[[ Given entries open ]]

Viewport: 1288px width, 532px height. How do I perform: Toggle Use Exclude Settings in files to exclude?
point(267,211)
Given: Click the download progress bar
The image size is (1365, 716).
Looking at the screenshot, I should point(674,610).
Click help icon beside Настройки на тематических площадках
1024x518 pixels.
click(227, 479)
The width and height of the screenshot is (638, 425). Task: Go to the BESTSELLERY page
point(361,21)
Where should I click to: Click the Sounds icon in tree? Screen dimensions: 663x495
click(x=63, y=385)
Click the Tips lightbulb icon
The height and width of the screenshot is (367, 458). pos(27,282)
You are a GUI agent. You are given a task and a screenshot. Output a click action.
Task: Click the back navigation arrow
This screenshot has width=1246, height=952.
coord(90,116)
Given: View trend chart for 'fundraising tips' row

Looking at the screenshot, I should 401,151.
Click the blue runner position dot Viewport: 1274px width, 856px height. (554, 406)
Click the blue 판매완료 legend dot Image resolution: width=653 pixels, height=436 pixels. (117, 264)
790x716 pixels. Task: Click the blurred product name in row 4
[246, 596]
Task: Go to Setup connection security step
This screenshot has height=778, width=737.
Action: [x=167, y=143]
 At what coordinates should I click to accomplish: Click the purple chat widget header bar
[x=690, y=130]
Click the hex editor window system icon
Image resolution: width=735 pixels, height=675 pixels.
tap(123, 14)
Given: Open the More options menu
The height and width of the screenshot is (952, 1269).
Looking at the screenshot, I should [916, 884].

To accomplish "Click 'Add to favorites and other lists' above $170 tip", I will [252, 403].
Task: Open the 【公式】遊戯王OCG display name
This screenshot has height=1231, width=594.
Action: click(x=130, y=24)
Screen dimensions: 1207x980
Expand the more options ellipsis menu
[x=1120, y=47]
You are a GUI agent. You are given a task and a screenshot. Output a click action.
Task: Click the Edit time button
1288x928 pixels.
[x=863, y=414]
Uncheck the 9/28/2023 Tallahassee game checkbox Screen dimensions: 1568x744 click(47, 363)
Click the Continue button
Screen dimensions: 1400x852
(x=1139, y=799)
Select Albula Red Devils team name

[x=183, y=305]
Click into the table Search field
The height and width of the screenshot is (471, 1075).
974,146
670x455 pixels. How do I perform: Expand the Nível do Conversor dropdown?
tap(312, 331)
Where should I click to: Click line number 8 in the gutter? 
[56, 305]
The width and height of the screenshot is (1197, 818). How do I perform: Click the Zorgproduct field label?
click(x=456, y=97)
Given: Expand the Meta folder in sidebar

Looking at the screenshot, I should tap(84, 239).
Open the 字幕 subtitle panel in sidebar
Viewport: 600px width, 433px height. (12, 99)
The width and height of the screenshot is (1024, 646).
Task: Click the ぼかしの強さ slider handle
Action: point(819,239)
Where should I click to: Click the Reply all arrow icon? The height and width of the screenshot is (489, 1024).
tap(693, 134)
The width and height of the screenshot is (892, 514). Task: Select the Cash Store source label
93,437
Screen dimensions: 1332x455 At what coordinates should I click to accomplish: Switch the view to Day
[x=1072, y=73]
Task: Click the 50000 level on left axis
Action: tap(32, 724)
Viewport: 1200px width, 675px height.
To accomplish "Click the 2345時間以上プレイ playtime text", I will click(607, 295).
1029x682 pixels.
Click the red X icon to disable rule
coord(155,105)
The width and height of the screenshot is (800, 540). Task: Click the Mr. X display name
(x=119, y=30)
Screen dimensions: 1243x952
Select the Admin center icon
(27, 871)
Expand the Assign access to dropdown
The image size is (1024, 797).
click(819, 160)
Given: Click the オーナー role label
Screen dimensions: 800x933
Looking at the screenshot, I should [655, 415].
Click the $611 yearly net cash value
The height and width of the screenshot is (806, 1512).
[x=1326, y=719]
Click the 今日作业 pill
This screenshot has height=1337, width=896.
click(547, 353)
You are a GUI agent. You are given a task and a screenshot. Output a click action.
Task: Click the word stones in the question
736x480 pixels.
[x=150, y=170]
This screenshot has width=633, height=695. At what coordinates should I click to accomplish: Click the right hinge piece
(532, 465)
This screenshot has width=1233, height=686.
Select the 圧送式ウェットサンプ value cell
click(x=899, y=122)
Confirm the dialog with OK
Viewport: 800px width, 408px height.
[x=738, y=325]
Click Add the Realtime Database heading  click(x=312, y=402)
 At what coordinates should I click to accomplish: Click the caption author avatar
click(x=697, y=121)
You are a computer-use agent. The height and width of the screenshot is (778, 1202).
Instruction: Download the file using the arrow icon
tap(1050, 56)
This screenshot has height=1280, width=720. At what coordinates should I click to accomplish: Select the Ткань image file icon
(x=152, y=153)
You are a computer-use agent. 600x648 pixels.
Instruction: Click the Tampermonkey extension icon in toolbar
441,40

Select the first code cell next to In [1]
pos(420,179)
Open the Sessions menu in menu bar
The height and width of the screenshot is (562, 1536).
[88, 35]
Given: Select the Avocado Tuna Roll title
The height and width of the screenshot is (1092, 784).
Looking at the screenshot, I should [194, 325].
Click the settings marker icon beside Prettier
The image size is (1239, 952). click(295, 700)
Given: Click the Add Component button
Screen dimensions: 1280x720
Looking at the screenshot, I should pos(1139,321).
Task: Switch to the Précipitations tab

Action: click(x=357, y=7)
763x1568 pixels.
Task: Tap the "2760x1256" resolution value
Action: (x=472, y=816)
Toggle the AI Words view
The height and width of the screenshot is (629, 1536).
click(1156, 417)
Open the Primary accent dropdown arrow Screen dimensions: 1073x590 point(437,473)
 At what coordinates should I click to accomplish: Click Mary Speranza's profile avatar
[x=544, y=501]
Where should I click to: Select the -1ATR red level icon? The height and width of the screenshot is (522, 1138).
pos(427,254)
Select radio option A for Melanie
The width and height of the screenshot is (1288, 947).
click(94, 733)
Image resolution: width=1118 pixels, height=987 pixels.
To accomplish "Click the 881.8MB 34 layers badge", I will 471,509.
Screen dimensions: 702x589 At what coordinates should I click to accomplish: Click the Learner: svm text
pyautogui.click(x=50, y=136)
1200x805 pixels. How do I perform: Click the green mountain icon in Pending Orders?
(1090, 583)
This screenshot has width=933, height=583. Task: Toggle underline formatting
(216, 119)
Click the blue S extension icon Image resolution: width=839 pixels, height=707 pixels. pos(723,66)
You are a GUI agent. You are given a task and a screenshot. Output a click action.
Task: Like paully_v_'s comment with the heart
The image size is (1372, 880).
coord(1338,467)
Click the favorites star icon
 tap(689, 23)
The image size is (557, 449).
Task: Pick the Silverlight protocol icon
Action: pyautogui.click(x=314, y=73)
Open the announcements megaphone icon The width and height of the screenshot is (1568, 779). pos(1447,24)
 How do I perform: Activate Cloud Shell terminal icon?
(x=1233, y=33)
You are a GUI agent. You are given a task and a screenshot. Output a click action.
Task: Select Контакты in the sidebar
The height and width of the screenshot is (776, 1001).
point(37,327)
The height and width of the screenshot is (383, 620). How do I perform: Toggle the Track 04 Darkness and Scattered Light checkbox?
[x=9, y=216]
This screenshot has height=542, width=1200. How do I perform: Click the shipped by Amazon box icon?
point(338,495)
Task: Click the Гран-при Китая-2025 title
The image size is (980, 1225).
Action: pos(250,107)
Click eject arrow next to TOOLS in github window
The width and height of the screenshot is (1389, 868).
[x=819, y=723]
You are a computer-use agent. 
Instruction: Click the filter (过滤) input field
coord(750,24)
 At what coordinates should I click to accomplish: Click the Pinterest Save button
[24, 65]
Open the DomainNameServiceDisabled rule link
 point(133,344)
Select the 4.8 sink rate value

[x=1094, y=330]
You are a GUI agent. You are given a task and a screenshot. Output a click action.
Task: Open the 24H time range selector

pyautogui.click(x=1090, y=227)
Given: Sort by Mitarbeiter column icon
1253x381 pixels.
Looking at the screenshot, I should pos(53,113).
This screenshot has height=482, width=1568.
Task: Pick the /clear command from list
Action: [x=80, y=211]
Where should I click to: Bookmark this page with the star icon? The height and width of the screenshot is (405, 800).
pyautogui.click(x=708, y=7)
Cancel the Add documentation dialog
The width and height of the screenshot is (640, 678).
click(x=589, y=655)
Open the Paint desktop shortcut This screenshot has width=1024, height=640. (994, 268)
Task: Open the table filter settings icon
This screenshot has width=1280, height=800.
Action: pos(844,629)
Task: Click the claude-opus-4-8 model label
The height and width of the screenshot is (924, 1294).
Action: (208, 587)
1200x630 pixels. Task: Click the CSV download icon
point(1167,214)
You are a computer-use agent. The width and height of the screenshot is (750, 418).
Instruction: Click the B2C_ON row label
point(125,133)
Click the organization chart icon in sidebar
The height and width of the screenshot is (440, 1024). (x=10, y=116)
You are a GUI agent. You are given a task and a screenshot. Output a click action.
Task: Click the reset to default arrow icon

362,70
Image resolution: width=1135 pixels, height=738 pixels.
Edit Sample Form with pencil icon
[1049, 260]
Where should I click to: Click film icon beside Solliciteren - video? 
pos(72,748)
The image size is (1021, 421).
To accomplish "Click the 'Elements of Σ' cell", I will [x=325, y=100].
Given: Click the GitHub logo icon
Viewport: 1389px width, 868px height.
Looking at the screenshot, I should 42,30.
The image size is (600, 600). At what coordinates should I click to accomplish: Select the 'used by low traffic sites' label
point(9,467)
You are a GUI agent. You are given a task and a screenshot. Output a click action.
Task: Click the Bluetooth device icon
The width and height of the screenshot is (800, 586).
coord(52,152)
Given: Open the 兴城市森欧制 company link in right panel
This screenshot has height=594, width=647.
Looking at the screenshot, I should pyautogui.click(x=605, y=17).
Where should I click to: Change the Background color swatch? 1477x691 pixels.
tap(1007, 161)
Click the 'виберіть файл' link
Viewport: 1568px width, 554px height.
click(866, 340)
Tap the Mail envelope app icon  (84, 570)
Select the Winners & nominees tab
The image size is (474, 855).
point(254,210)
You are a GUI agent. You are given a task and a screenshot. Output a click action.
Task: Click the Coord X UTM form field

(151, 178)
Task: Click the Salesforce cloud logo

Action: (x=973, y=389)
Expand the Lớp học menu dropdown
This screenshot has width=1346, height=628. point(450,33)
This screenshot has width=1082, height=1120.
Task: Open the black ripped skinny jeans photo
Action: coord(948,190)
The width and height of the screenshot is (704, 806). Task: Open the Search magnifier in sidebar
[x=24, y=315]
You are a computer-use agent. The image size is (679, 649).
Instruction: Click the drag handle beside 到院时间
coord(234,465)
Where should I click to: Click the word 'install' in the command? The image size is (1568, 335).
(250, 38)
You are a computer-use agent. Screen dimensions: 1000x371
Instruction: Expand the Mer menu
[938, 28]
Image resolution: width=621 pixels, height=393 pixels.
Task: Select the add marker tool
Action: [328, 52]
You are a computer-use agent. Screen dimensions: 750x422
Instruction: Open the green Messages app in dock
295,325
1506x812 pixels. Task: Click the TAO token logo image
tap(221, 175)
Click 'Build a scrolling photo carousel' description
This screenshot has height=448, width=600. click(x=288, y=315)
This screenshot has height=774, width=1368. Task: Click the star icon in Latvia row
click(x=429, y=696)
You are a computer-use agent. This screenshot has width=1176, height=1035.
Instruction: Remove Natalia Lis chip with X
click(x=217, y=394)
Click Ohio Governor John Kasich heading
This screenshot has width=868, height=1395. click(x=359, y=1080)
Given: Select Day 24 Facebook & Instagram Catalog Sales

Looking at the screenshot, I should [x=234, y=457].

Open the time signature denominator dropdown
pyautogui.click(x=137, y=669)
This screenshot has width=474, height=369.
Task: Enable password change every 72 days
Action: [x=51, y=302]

[[ Given entries closed ]]

### [Requirement]
Could you work out how many lines in the material contain "computer"? Reply with only that number.

### [Result]
8